**SOURCE MATERIAL**.
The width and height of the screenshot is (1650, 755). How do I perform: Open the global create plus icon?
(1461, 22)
---
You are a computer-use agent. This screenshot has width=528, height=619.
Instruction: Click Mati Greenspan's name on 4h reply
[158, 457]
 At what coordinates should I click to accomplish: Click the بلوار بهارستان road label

**WHAT YOU HAVE TO DO**. Reproducing the whole listing above is not the task. Copy exactly only the lines from the one with "Instruction: Click Mati" to the one with "At what coordinates", both kept.

**RESPONSE FOR THIS EXERCISE**.
Instruction: Click Mati Greenspan's name on 4h reply
[158, 457]
 At what coordinates should I click to accomplish: Click the بلوار بهارستان road label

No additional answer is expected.